- Main

## Graph Based Scalable Algorithms with Applications

- Author(s): Vaz, Garnet Jason
- Advisor(s): Bhat, Harish S
- et al.

## Abstract

In this thesis, we propose various algorithms for problems arising in nonlinear circuits, nonlinear electromagnetics and data mining. Through the design and implementation of these algorithms, we show that the algorithms developed are scalable.

In the first part of the thesis we provide two solutions to the forward problem of finding the steady-state solution of nonlinear RLC circuits subjected to harmonic forcing. The work generalizes and provides a mathematical theory bridging prior work on structured graphs and extending it to random graphs. Both algorithms are shown to be orders of magnitude faster than time stepping. We introduce an inverse problem of maximizing the energy/voltage at certain nodes of the graph without altering the graph structure. By altering the eigenvalues associated with the weighted graph Laplacian of the underlying circuit using a Newton-type algorithm, we solve the inverse problem. Extensive results verify that a majority of random graph circuits are capable of causing amplitude boosts.

Next, we connect nonlinear Maxwell's equations in 2D to the RLC circuit problem. This relationship is achieved by considering the finite volume decomposition of nonlinear Maxwell's equations. When we consider a discretization of the domain, the dual graph of this discretization provides us with a planar random graph structure very similar to our previous work. Thus, algorithms developed in the previous work become applicable. Using distributed computing, we develop an implementation of one of the algorithms that scales to large-scale problems allowing us to obtain accurate and fast solutions. Simulations are conducted for structured and unstructured meshes, and we verify that the method is first-order in space.

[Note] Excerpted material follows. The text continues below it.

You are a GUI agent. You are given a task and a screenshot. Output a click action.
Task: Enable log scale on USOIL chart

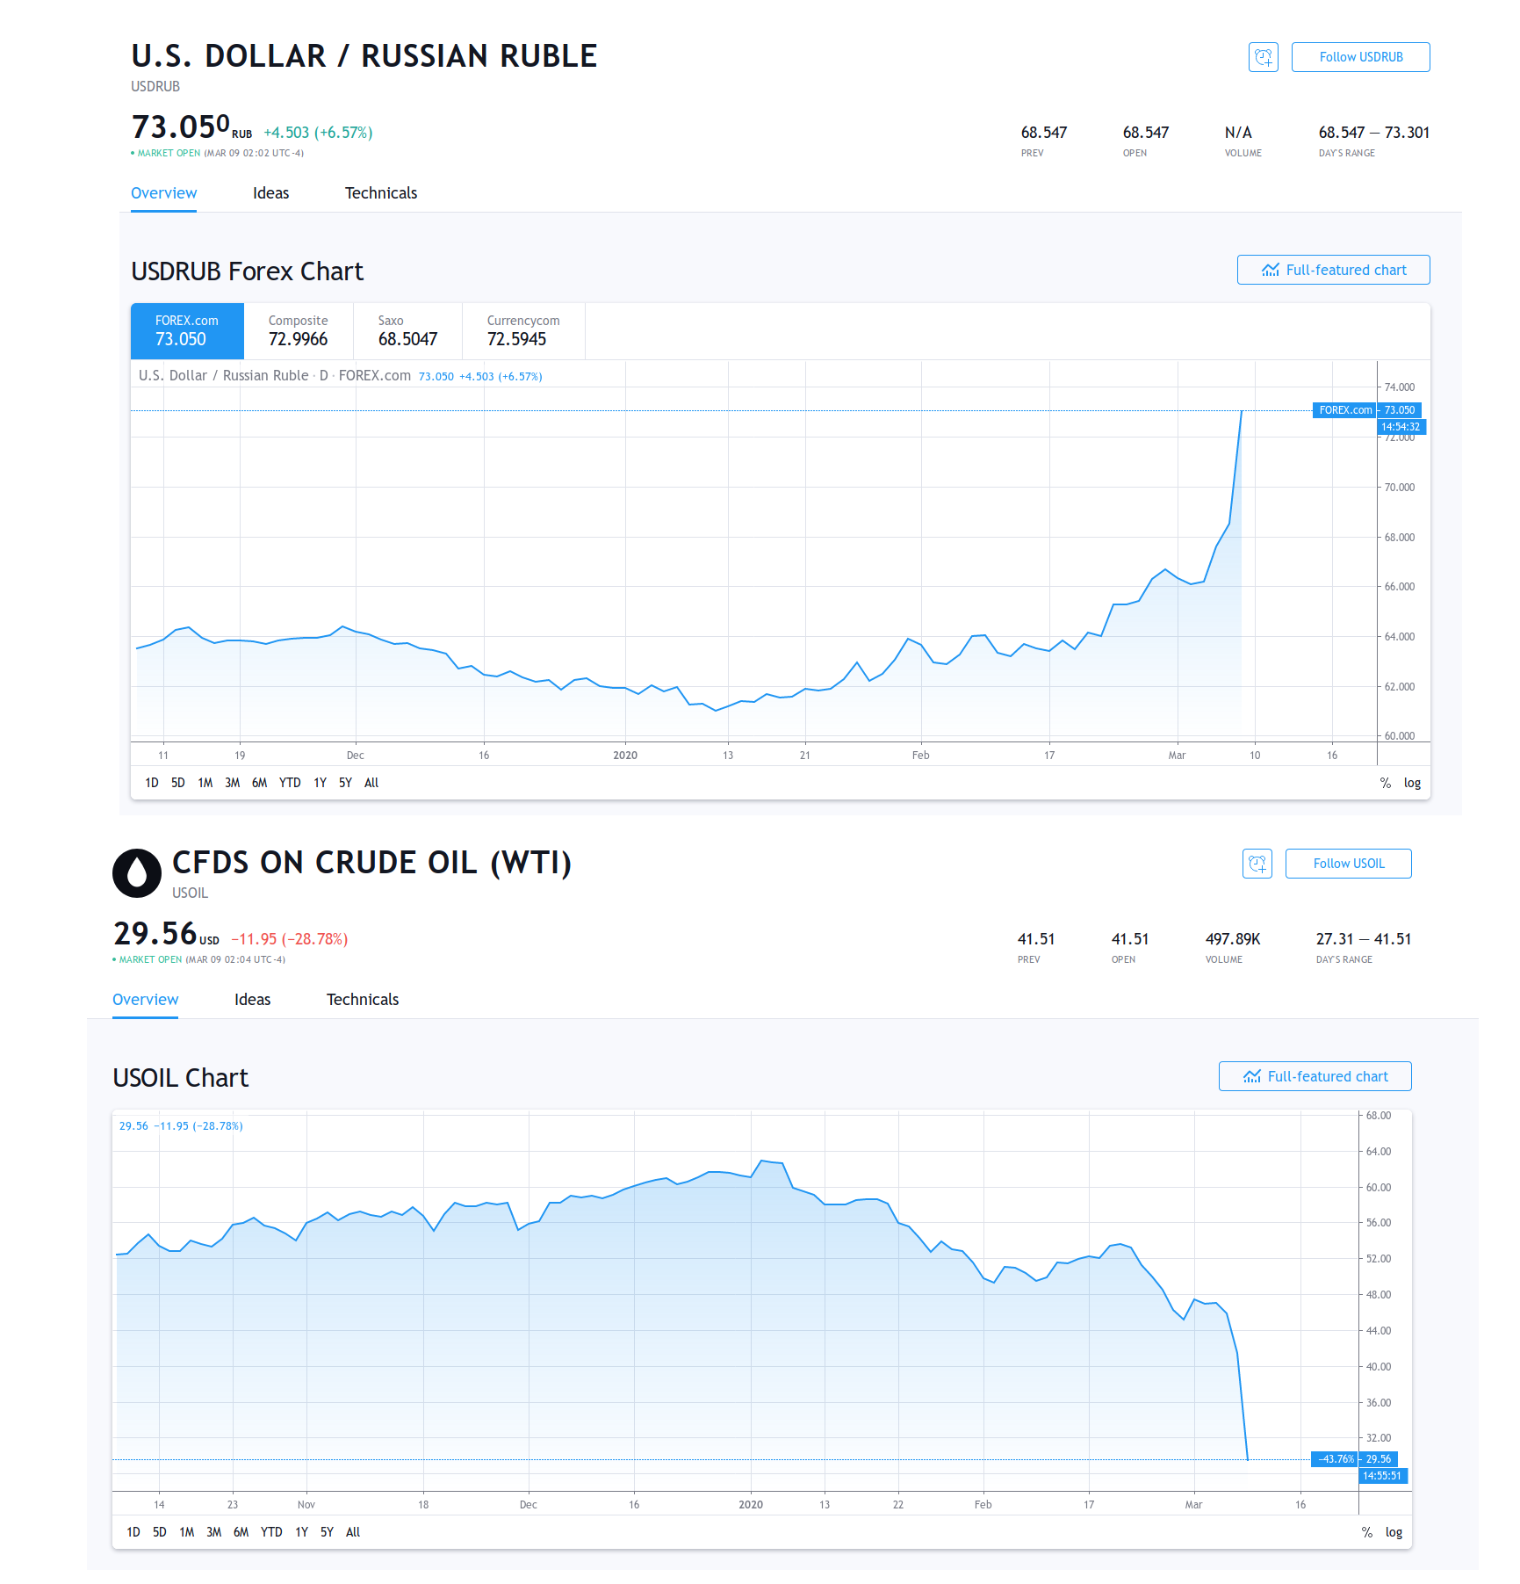(1394, 1532)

Our final application is in the field of supervised learning for regression problems. Regression trees have been used extensively since their introduction and form the basis of several state-of-the-art machine learning methods today. Regression trees minimize the loss criterion (objective function) using a greedy heuristic algorithm. The usual form of the loss criterion is the squared error. While it has been known that minimizing the absolute deviation provides more robust trees in the presence of outliers trees based on absolute loss minimization have been ignored because they were believed to be computationally expensive. We provide the first implementation which has the same algorithmic complexity as compared to trees built with the squared error loss function. Besides computing absolute deviation trees, our algorithm generalizes and can be used as a non-parametric alternative to quantile regression.